Instructions to follow
Copy out the one-way ANOVA blog post below word for word, from its title through the final line.
═════ Source passage ═════
Hypothesis Testing #3: One-way ANOVA

Yet another practical example for conducting a statistical analysis in Python

My second project at Flatiron School required gathering information from a real-world database and using my knowledge of statistical analysis and hypothesis testing to generate analytical insights. We were working with the famous Northwind database – a free, open-source dataset created by Microsoft containing data from a fictional company and widely used for learning SQL. After already conducting both a Welch’s t-test and an independent t-test, this blog covers a one-way ANOVA. The following blogs deal with a two-way ANOVA and a Chi-Squared Test for Independency.

The complete Jupyter Notebook can be found here.

The question to answer and analyze is:

Does discount level have a statistically significant effect on the
quantity of product in an order? If so, at what level(s)?

Here’s what’s covered in this section:

  1. Obtaining the data
  2. Data Cleaning & Feature Engineering
  3. The Hypothesis
  4. The Analysis
  5. Conclusions

Obtaining the data

This section was already discussed extensively in the first blog regarding statistical analysis.

Data Cleaning & Feature Engineering

This time it’s very easy, as we only need one table:

  • “OrderDetail”
═════ Material provided ═════
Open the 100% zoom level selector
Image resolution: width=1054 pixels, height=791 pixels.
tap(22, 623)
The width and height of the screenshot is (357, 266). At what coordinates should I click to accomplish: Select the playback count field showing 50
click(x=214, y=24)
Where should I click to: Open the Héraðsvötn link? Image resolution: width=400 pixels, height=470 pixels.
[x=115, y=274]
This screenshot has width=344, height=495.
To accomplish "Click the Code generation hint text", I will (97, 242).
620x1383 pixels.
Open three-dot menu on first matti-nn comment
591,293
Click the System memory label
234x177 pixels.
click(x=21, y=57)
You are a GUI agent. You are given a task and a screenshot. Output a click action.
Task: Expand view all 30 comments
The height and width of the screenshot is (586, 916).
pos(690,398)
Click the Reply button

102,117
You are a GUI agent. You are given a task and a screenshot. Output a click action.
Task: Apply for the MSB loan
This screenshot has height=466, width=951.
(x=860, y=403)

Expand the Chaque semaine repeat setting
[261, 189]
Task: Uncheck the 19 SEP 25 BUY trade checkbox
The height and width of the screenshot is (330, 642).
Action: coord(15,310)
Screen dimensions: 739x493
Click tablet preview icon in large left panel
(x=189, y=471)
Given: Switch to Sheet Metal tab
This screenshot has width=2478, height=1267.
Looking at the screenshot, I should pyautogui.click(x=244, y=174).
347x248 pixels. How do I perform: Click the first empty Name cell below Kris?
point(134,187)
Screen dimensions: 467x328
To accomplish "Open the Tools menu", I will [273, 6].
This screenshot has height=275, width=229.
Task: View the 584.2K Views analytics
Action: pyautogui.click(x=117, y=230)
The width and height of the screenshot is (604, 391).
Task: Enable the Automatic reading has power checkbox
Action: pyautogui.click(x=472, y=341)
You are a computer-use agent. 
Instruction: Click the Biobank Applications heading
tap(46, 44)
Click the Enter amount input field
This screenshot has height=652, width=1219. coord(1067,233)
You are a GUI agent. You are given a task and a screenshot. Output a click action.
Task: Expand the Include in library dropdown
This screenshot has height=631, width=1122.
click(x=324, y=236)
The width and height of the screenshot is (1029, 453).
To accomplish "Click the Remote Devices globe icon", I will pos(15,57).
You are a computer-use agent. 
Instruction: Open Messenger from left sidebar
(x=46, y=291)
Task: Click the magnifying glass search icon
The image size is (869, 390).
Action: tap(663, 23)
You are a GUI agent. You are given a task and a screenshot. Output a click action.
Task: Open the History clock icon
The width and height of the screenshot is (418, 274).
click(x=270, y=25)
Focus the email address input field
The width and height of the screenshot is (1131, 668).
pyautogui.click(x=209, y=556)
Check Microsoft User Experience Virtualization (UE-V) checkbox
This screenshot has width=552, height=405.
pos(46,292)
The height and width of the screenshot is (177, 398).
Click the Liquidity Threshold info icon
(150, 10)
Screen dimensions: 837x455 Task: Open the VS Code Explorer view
═════
Result of this task
Hypothesis Testing #3: One-way ANOVA

Yet another practical example for conducting a statistical analysis in Python

My second project at Flatiron School required gathering information from a real-world database and using my knowledge of statistical analysis and hypothesis testing to generate analytical insights. We were working with the famous Northwind database – a free, open-source dataset created by Microsoft containing data from a fictional company and widely used for learning SQL. After already conducting both a Welch’s t-test and an independent t-test, this blog covers a one-way ANOVA. The following blogs deal with a two-way ANOVA and a Chi-Squared Test for Independency.

The complete Jupyter Notebook can be found here.

The question to answer and analyze is:

Does discount level have a statistically significant effect on the
quantity of product in an order? If so, at what level(s)?

Here’s what’s covered in this section:

  1. Obtaining the data
  2. Data Cleaning & Feature Engineering
  3. The Hypothesis
  4. The Analysis
  5. Conclusions

Obtaining the data

This section was already discussed extensively in the first blog regarding statistical analysis.

Data Cleaning & Feature Engineering

This time it’s very easy, as we only need one table:

  • “OrderDetail”